## [What to work on]
State the number of lines that hold "spacjami" in the records below, with no other words.

(Stored records)
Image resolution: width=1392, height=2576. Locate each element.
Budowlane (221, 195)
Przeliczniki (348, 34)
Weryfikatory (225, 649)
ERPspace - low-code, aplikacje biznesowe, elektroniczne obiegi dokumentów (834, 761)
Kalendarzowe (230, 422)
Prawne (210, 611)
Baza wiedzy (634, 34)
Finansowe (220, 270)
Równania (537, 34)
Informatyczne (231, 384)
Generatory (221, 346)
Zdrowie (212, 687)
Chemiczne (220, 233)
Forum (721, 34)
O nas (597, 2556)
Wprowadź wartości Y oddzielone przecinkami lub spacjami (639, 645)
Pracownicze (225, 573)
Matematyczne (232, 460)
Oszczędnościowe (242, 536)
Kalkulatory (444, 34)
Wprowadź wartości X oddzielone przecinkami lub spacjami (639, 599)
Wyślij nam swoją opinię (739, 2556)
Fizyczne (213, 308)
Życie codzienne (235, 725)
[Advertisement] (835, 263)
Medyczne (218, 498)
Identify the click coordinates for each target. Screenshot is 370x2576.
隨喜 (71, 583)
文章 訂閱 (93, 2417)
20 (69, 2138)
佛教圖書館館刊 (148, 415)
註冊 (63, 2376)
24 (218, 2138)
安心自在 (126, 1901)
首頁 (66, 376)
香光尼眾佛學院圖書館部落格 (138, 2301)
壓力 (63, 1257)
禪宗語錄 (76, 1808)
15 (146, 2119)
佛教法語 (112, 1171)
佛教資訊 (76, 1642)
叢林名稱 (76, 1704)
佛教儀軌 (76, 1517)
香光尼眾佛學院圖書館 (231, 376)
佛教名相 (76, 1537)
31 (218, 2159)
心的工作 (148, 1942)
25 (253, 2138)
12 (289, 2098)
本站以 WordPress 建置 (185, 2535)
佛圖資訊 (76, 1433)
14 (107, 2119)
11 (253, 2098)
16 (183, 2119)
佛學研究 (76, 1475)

## [Reply]
2